MotherTalk will suggest a topic, post it on our blog and email an announcement. Whoever wants to blog, join us. This is not about an elite in-group with a secret code. No way, it's about sharing an experience, writing together, and feeling connected through our blogs. I can already imagine what fun it will be to click through each other's blogs and read all the posts.

For each MotherTalk Blog Bonanza, we also hope to have an informal contest, where the author might pick a favorite post, and send that blogger an autographed book, say. We're not big into competition, we just want to spice it up, and send you a MotherTalk Blog Bonanza Winner emblem for your sidebar.

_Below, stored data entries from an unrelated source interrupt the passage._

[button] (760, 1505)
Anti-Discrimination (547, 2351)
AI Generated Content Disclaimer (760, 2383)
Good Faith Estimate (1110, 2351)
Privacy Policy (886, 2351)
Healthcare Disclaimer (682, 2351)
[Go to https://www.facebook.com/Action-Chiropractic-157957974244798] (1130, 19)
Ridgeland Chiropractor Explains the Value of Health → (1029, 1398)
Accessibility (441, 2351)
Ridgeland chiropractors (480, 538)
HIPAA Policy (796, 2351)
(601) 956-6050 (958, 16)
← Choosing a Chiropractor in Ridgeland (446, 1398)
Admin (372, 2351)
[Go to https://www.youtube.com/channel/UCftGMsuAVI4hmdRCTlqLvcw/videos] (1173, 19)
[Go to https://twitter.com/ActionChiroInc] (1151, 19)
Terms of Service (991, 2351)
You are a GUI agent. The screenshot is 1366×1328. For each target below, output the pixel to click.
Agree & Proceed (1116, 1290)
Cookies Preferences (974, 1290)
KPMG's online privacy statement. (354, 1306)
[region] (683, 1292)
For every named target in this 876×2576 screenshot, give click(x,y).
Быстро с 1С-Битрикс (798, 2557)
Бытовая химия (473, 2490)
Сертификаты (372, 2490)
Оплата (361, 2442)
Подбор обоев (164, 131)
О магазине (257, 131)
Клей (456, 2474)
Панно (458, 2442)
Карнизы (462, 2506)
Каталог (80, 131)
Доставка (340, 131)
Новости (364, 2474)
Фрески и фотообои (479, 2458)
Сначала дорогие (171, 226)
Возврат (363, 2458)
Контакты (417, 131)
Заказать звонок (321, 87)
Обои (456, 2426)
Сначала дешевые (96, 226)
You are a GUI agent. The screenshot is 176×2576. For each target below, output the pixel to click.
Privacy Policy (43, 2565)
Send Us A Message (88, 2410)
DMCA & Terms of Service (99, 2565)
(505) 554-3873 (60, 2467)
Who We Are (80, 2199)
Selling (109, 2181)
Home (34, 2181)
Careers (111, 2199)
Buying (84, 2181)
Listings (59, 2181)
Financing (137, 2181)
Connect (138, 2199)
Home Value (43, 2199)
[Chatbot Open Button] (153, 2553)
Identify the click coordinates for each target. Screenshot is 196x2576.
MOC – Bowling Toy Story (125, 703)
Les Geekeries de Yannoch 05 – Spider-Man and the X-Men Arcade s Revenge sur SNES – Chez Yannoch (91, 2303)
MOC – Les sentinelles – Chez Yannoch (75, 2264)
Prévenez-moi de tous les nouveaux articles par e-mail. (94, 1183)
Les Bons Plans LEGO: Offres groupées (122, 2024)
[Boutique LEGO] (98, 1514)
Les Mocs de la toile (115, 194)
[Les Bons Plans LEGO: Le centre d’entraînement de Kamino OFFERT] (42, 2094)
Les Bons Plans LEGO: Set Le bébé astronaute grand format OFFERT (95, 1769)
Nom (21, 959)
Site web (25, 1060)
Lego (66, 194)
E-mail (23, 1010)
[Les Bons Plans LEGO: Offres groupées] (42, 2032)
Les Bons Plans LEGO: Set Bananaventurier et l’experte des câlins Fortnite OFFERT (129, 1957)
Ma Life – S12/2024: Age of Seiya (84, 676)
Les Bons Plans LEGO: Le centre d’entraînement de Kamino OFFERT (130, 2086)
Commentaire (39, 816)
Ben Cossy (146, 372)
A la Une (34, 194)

Next Friday (April 27) is Fearless Friday, inspired by Arianna Huffington's book, On Becoming Fearless. From the MotherTalk blog:

Let’s all write about times in our lives when we stepped out of our comfort zones, when we challenged our usual fears and anxieties and all the nervousness that keeps us in line, keeps us in our places, and prevents us from having as much fun, as much influence, as much personal, inner-voice purpose in the world. Whether this stepping-out, this fear-overcoming, happens at home, on the playground, at school, work, in writing or in the aisles of Congress, let’s tell our stories, inspire each other, and make a place for ourselves in the world.

Click through to the MotherTalk blog for further instructions if you want to play along!


Have you seen True Mom Confessions yet? It's part post-secret, part group therapy. I first found it via one of my government / social media buddies, Ian Ketcheson, and Ali had a post up about it yesterday. I found it irresistibly compelling for the first little while. I love how you can vote "me too" but not "you're a moron" or "are you kidding me?", and I love that there is no commentary. But since the last time I checked, now they've added discussion forums and I think it takes away from the elegant simplicity of the original concept. Still madly addictive, though.